Kämpfer der radikalislamischen Terrorgruppe Boko Haram haben einem Medienbericht zufolge mehr als 100 Menschen im Norden Nigerias verschleppt und mehr als 30 weitere getötet. Milizionäre hatten das abgelegene Dorf Gumsuri im unruhigen nördlichen Bundesland Borno Augenzeugen zufolge bereits am vergangen Freitag angegriffen. Doch der Fall sei erst verspätet bekannt geworden, berichtete die Zeitung „Premium Times“ am Donnerstag.

Von offizieller Seite wurde die Zahl der Entführten und Getöteten zunächst nicht bestätigt. Gumsuri liegt nur etwa 20 Kilometer von Chibok entfernt, wo Boko Haram im April mehr als 200 Schülerinnen entführt hatte. Auch diesmal sollen die meisten Verschleppten Frauen und Kinder sein.

Ein Militärgericht in Nigeria verurteilte unterdessen 54 Soldaten wegen Feigheit und Meuterei zum Tode. Sie hatten sich im August geweigert, an einem Einsatz gegen die Islamisten zur Rückeroberung eines Ortes teilzunehmen, wie die „Nigerian Tribune“ berichtete.

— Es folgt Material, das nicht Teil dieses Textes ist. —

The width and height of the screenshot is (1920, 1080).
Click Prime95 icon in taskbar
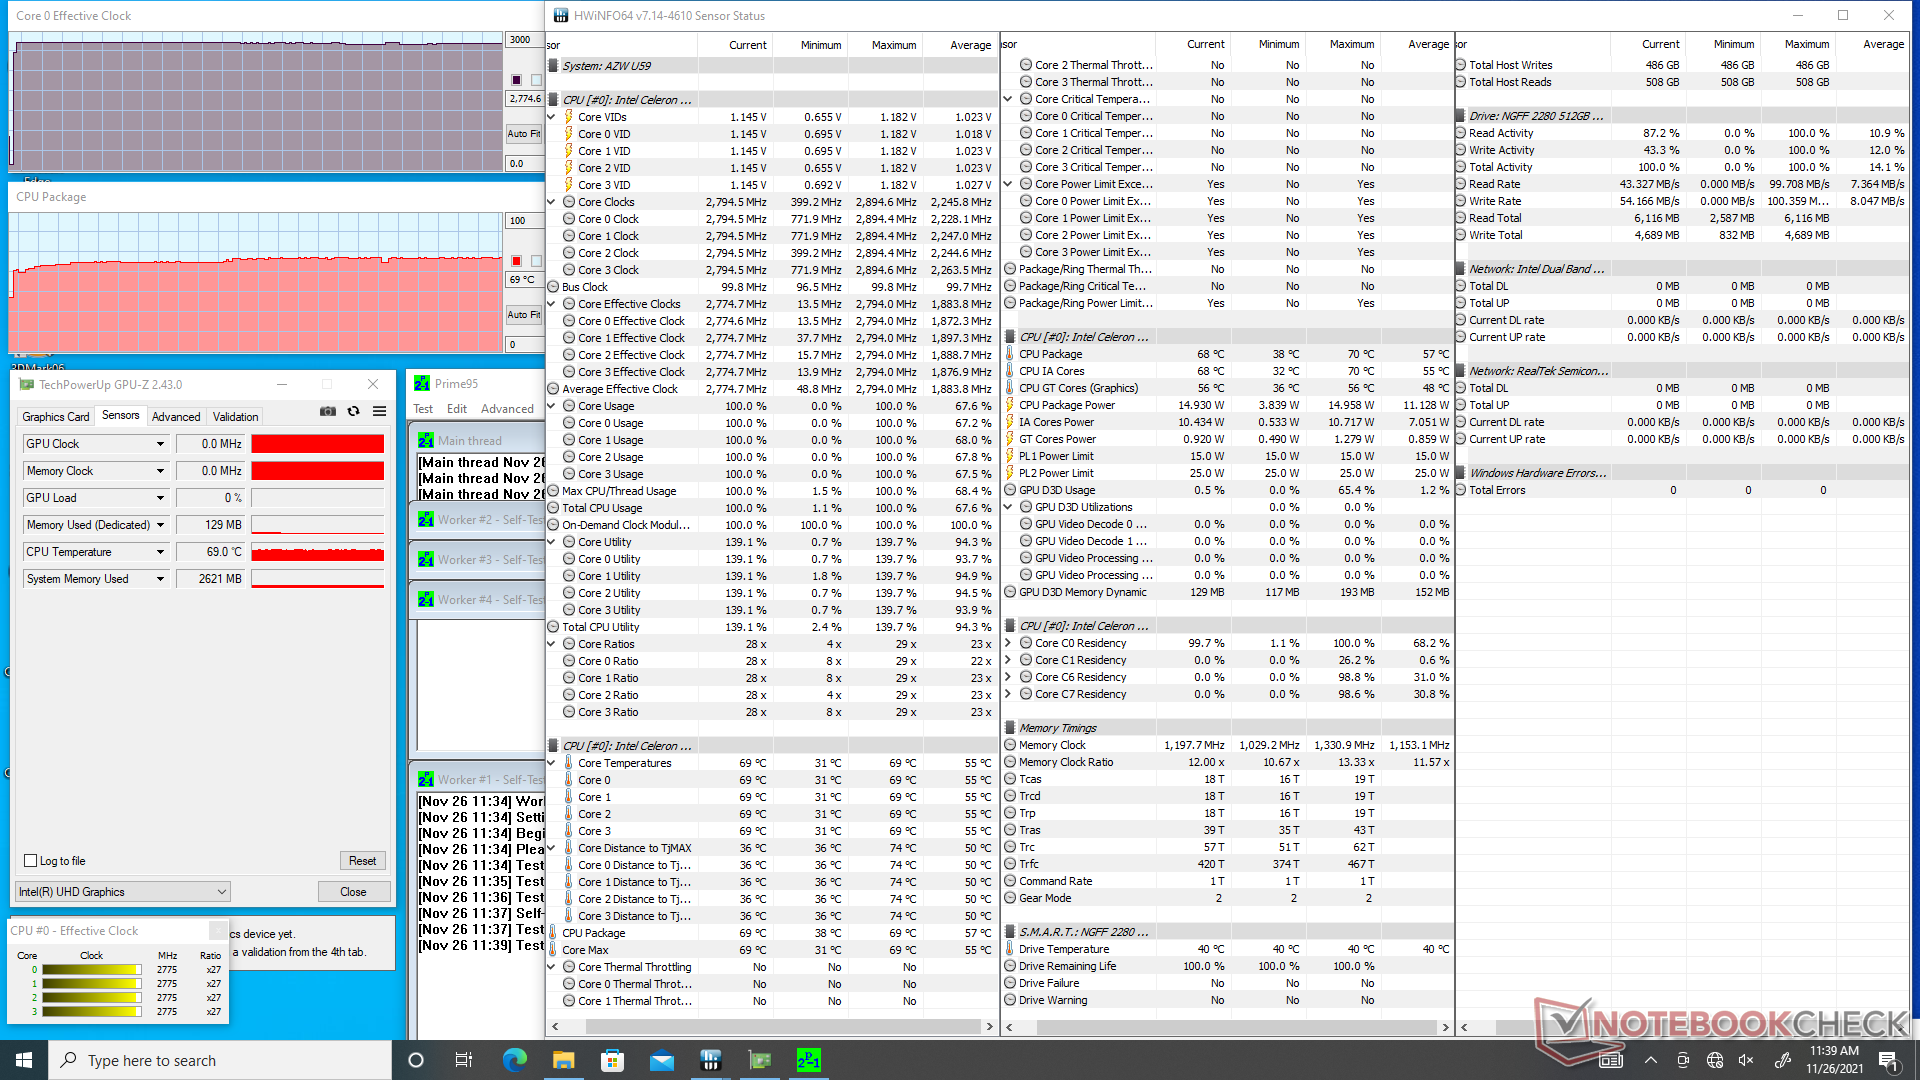coord(808,1060)
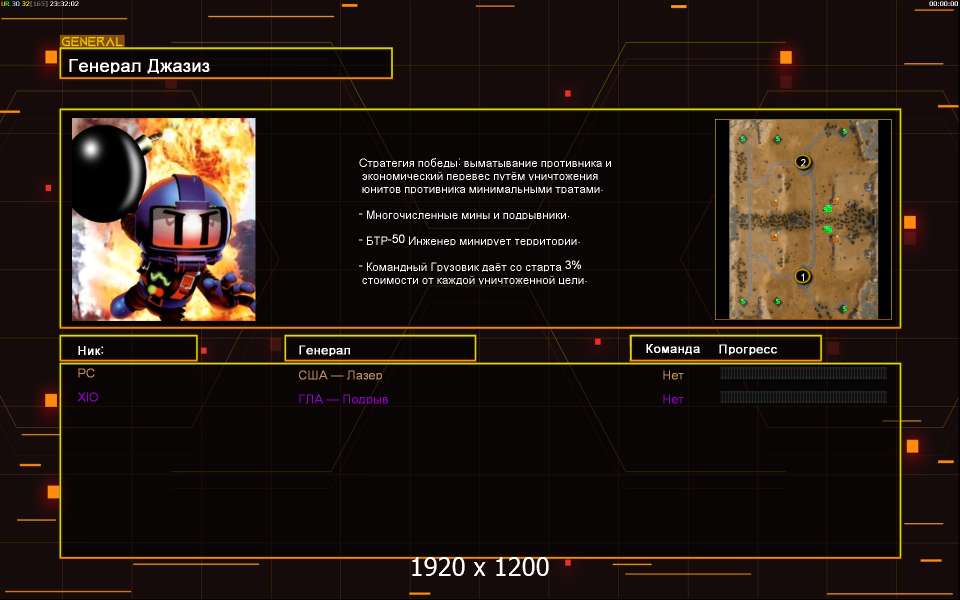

Das Militär im benachbarten Kamerun teilte mit, es habe einen Angriff von Boko Haram auf ein Dorf im Norden des Landes zurückgeschlagen und dabei 116 Kämpfer getötet. Auch zwei Soldaten seien ums Leben gekommen. Die Angaben zu den Opferzahlen konnten nicht unabhängig bestätigt werden.

Die Terrorgruppe Boko Haram versetzt seit etwa fünf Jahren vor allem den Norden Nigerias immer wieder mit Anschlägen und Entführungen in Angst und Schrecken. Die Islamisten wollen in der Region einen Gottesstaat errichten und schrecken dabei auch nicht vor Angriffen auf zivile oder militärische Ziele zurück.